ACCORDINGLY, THE FUNDAMENTAL QUESTION PRESENTED IS WHETHER THE WALKWAY ON THE MEDIAN STRIP IS A SIDEWALK COVERED BY THIS STATUTE. WE THINK IT IS NOT. THE LEGISLATIVE HISTORY OF SECTION 490(I) INDICATES THAT IT WAS INTENDED AS A LIMITED EXCEPTION TO THE GENERAL RULE OF THIS OFFICE SET FORTH ABOVE. SEE S.REP. 811, OCTOBER 22, 1965. THE EXCEPTION WAS DESIGNED TO PERMIT AGENCIES TO PAY FOR SIDEWALKS AROUND FEDERAL BUILDINGS THAT HAD BEEN FALLING INTO DISREPAIR SINCE LOCAL GOVERNMENTS DID NOT HAVE MONEY TO PAY FOR THEM AND WERE PRECLUDED FROM ASSESSING THEIR COST AGAINST THE GOVERNMENT. THE LAW WAS INTENDED TO OVERCOME THE IMPASSE CREATED BY THE GOVERNMENT'S IMMUNITY FROM TAXATION FOR LOCAL IMPROVEMENTS SUCH AS SIDEWALKS. THIS IMMUNITY, WHEN JOINED WITH THE GENERAL PROHIBITION AGAINST USING APPROPRIATED FUNDS FOR IMPROVING PROPERTY NOT OWNED BY THE GOVERNMENT, HAD RESULTED IN THE GOVERNMENT'S INABILITY TO PAY FOR SIDEWALK MAINTENANCE AND IMPROVEMENT COSTS WHICH ADMITTEDLY WERE ITS RESPONSIBILITY.
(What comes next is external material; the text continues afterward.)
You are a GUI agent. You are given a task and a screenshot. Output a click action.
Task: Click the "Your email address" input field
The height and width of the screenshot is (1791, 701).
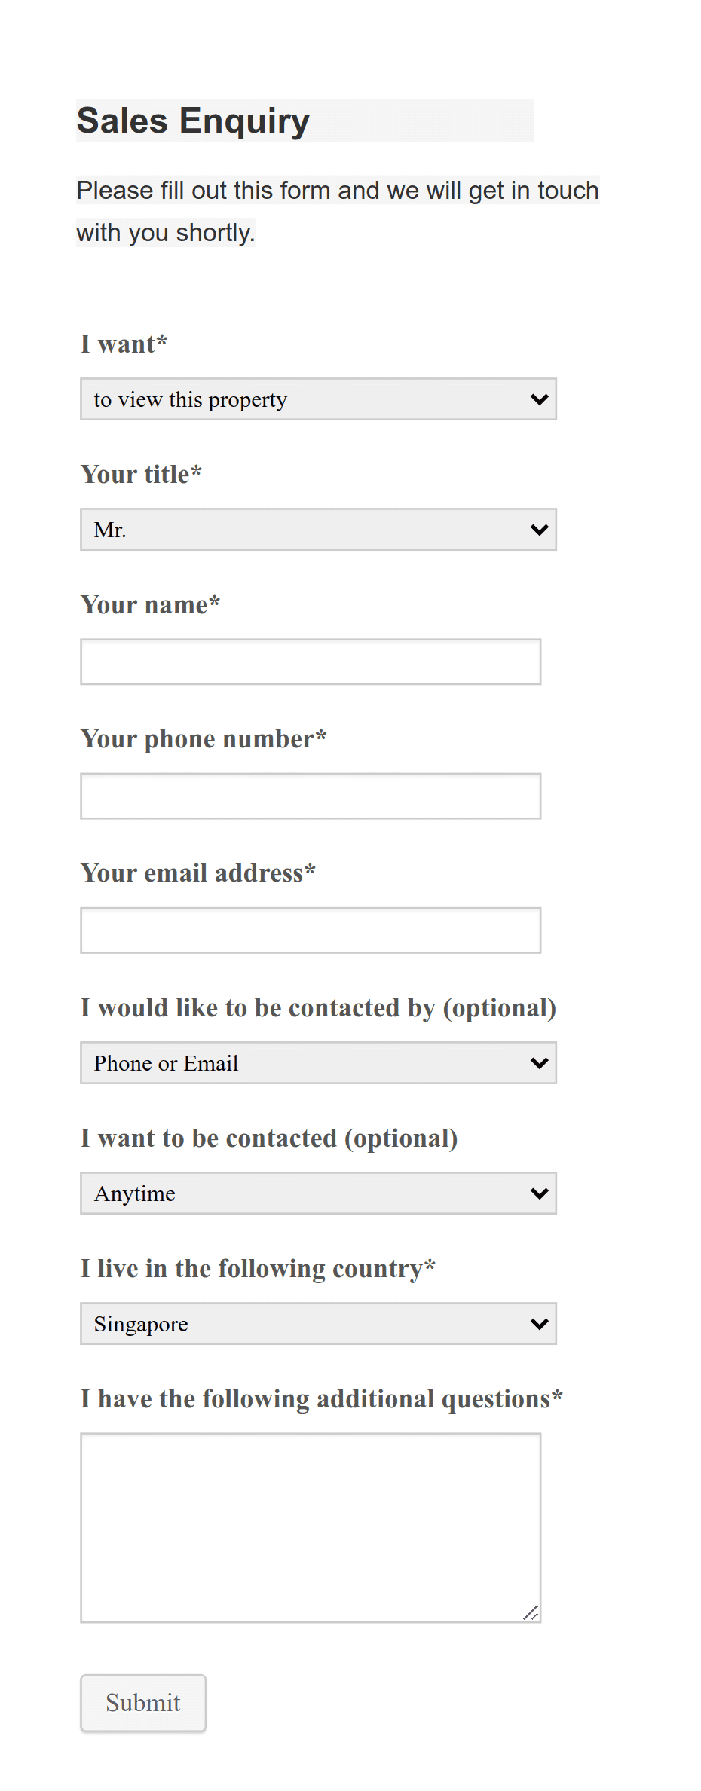310,929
THE EXEMPTION CREATED BY 40 U.S.C. SEC. 490(I), THEREFORE, IS LIMITED TO SIDEWALKS ABUTTING PROPERTY OWNED BY THE GOVERNMENT. SINCE THE WALKWAY IN QUESTION DOES NOT ABUT FEDERALLY-OWNED LAND AND WOULD NOT LINK A FEDERALLY -OWNED BUILDING WITH ANOTHER FEDERALLY-OWNED PROPERTY, THE STATUTORY AUTHORIZATION IS NOT, IN OUR VIEW, FOR APPLICATION.

SIMILARLY, THE TRAFFIC LIGHT CASES, E.G., 61 COMP.GEN. 501 (1982), ARE PREMISED ON WHETHER OR NOT THE GOVERNMENT WILL BE THE PRIMARY BENEFICIARY OF A SERVICE PROVIDED OR AN IMPROVEMENT MADE BY A STATE OR LOCAL GOVERNMENT. THE WALKWAY IN THIS INSTANCE WOULD APPEAR TO BENEFIT THE GOVERNMENT AND THE OWNER OF THE PRIVATELY-OWNED BUILDING EQUALLY.